WHAT YOU NEED TO DO:
A – According to the biography below, in what city was Ted Landrum born?
B – In the biography below, rewrite the passage that opens with the words "- Died: January" and closes with "the same day.", changing "court appearance" to "court hearing".

STUDY TEXT:
- Born: Ted Landrum November 23, 1987 Phoenix, Arizona, U.S.
- Died: January 30, 2023 (aged 35) Hartshorn, Missouri, U.S.
- Cause of death: Suicide by gunshot
- Known for: White nationalism
- Children: 5

= Teddy Joseph Von Nukem =

American white nationalist (1987–2023)

Teddy Joseph Von Nukem (born Ted Landrum, November 23, 1987 – January 30, 2023) was an American white nationalist and far-right activist noted for his role at the 2017 Unite the Right rally in Charlottesville, Virginia.

In March 2021, Von Nukem admitted to attempted drug smuggling after being arrested at the Mexico–United States border. He failed to show up for a January 30, 2023, court appearance in Arizona, and died from a self-inflicted gunshot injury the same day.

== Early life ==
Nukem was born Ted Landrum on November 23, 1987, in Phoenix, Arizona. He was of German heritage and attended middle school in Lebanon, Missouri. One of his former classmates remembered him as a "smart 'token goth kid' and 'highly intelligent' history buff with an unsettling interest in Nazi Germany".

DATA EXTRACT:

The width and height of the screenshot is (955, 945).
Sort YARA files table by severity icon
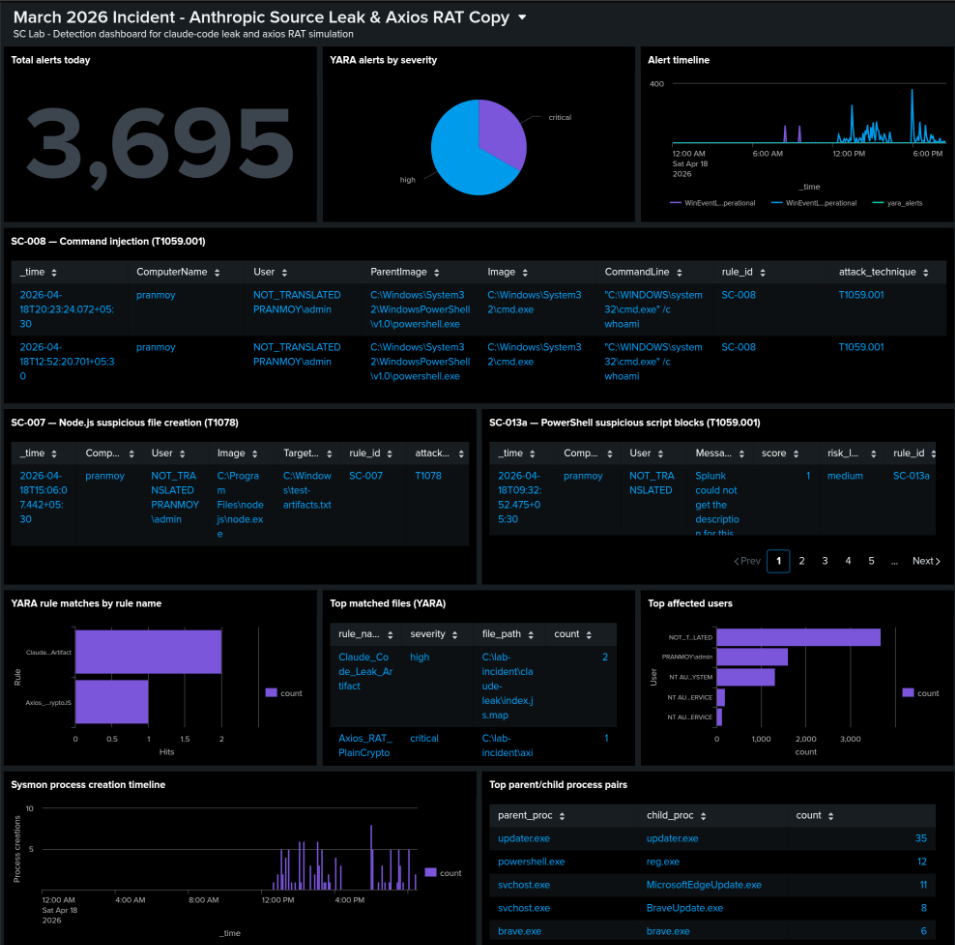click(x=455, y=635)

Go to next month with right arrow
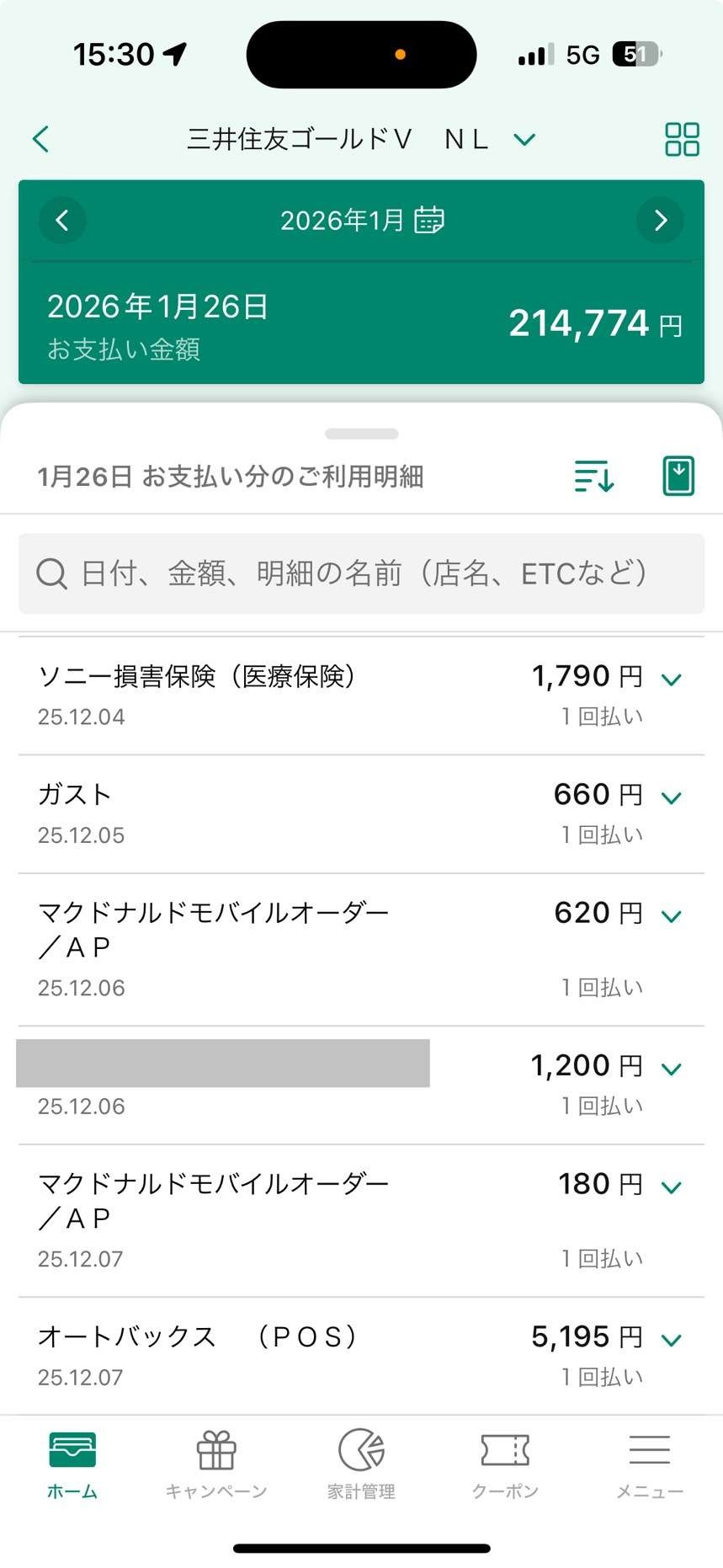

EXPECTED OUTPUTS:
A – Phoenix, Arizona

B –
- Died: January 30, 2023 (aged 35) Hartshorn, Missouri, U.S.
- Cause of death: Suicide by gunshot
- Known for: White nationalism
- Children: 5

= Teddy Joseph Von Nukem =

American white nationalist (1987–2023)

Teddy Joseph Von Nukem (born Ted Landrum, November 23, 1987 – January 30, 2023) was an American white nationalist and far-right activist noted for his role at the 2017 Unite the Right rally in Charlottesville, Virginia.

In March 2021, Von Nukem admitted to attempted drug smuggling after being arrested at the Mexico–United States border. He failed to show up for a January 30, 2023, court hearing in Arizona, and died from a self-inflicted gunshot injury the same day.